中小企業庁、独立行政法人中小企業基盤整備機構(中小機構)、経営力再構築伴走支援推進協議会はこのほど、全国の中小企業・小規模事業者の支援者のスキル向上などに向けて「経営力再構築伴走支援ガイドライン」を策定、公表した。ガイドラインでは、経営力再構築伴走支援の具体的な支援の進め方や留意点などを解説。実際の支援事例や効果的なノウハウなどを織り交ぜて紹介している。以下はその概要の抜粋。
【経営力再構築伴走支援ガイドライン(概要抜粋)】
中小企業庁、中小機構、経営力再構築伴走支援推進協議会
第1章 経営力再構築伴走支援を支える理論(略)
第2章 経営力再構築伴走支援モデルの概要
・「経営力再構築伴走支援」は、経営者などとの「対話と傾聴」を通じて、事業者の「本質的課題」に対する経営者の「気付き・腹落ち」を促すことにより「内発的動機付け」を行い、事業者の「能動的行動・潜在力」を引き出し「自己変革・自走化」を目指す支援方法。・経営者の「腹落ち」には、経営者自らの頭の中にある想いを第三者(支援者)に伝えて「言語化」することが重要。支援者は、相手の言葉にしっかりと耳を傾け(傾聴)、共感を示しつつ、適切な問いかけを通じて、相手の想いを整理し、具体的な形に導いていくことが必要。
・経営力再構築伴走支援モデルの3要素
要素1:対話と傾聴による信頼関係の構築
要素2:気付きを促す課題設定型コンサルテーション
要素3:経営者の「自走化」のための「内発的動機付け」と「潜在力」の引き出し
第3章 経営力再構築伴走支援の実施主体(略)
第4章 経営力再構築伴走支援の進め方
・経営力再構築伴走支援をどのように進めるか、どのような支援手法が望まれるか、逆にどのような支援手法は避けるべきかについて、基本的な支援のステップに沿ってポイントを紹介。
<基本的枠組み>
事業者と接する前/伴走支援に入る前に
・事業者と接する前に、経営力再構築伴走支援の対象に事業者が適しているかの見極めが必要。
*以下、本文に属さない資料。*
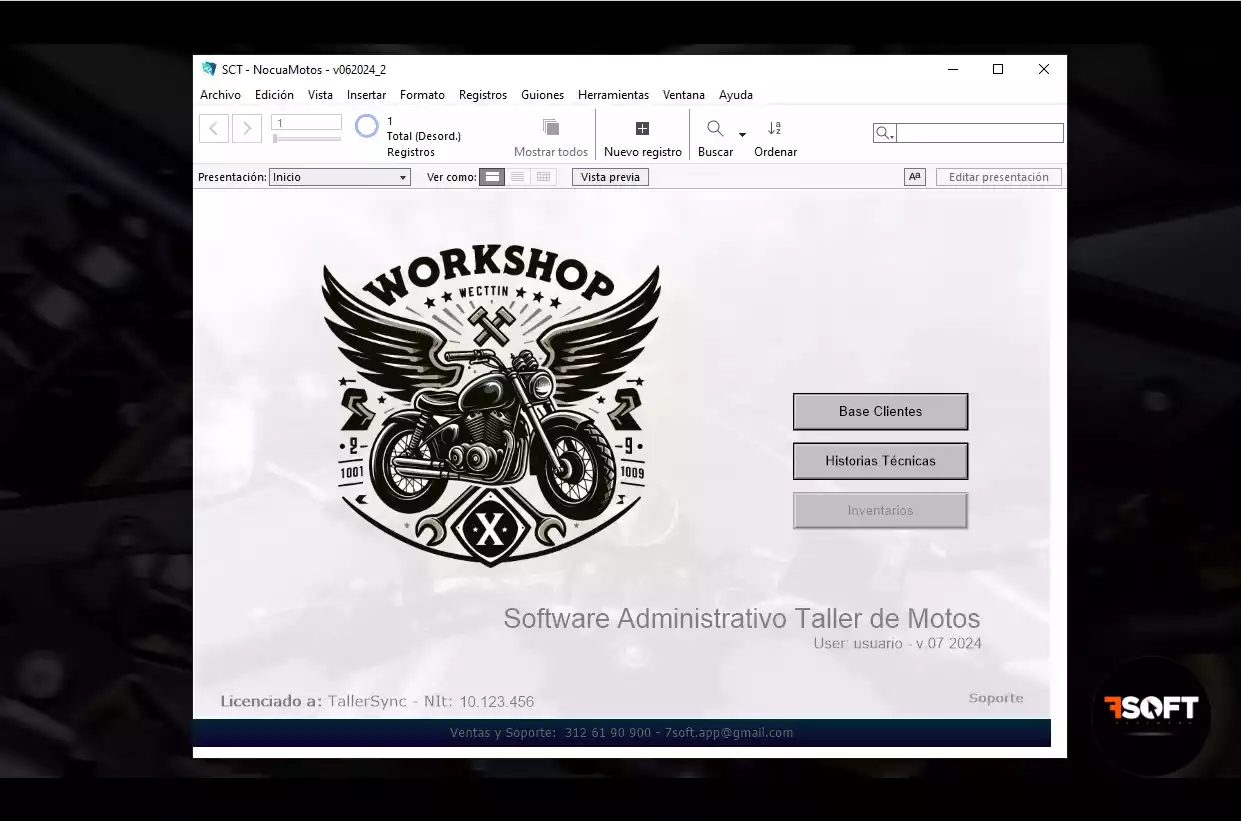
Task: Expand the Buscar dropdown arrow
Action: [742, 135]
・伴走支援に入る前に、支援先の候補となる事業者のことをよく確認し、状況に応じた適切な支援を選択する必要がある。伴走支援に適合するかの初期的な確認として、成長への問題意識や意欲などが挙げられるが、支援者は早期に支援が不適と判断しないなどの注意点が挙げられる。
伴走支援の開始~信頼関係の構築~
・経営力再構築伴走支援の実施に当たっては、事業者との信頼関係が不可欠。伴走支援開始の際の留意点や効果的な工夫を紹介。また、支援に当たっては、傾聴が極めて重要。傾聴における姿勢や行動として、支援者が避けるべき点などを指摘。
気付き・腹落ちの促進~本質的課題へのアプローチ~
・事業者との良好な関係が築ければ、事業者に本質的な課題への気付きを促していく。支援者は、事業者が気付いていない本質的な課題に目を向けることを意識し、その課題への対応の必要性について事業者の腹落ち(自分事としての納得感)を促す。
内発的動機付け~オーナーシップの発揮
・経営者の腹落ちは内発的動機付けにつながり、そこから経営者の当事者意識、オーナーシップが生まれることを意識する。この部分が、伴走支援の一連のプロセスで、極めて重要な段階となる。
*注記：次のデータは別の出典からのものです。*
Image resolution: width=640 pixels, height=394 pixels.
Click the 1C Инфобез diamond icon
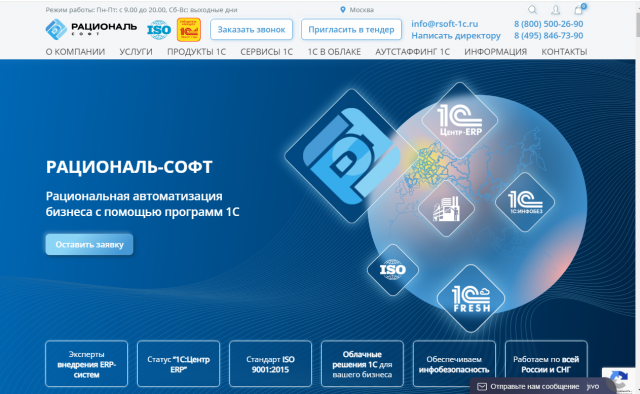point(525,202)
・事業者の組織構造や事業承継の有無などによって、組織内の部門間や個人間での課題もある。これらを明らかにしていくことで内発的動機付けにつながることもあるので注意が必要。
課題解決~行動変容
・成功体験の蓄積・課題解決の実現には、組織内の人材などソフト面への着目が必要。従業員のモチベーションを高め、当事者意識を持って実行させることで、取り組みが組織に定着し、自発的な仕組みが備わる。
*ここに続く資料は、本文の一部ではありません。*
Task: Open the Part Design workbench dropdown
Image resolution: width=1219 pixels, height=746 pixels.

・最初から難易度が高いことや、時間がかかる大きな取り組みに着手させるのではなく、スモールステップで成功体験を積ませることが必要。こうした蓄積が大きな変革へとつながる。
フォローアップ~自走化、自己変革への実現
・事業者による課題解決の側面支援を経て、事業者に自己変革、自走化の動きが現れているかを確認。経営者や従業員の意識変革、行動変容が事業面での成果創出にもつながるため、組織改革だけでなく、その次のステップの将来ビジョン実現までを意識してフォローアップすることが必要。
<支援者側の対応>
・経営力再構築伴走支援は、全ての事業者に活用できる支援方法であるが、事業者の規模に応じた特性があることなどを踏まえ、支援者側の対応として特に留意すべきポイントを整理。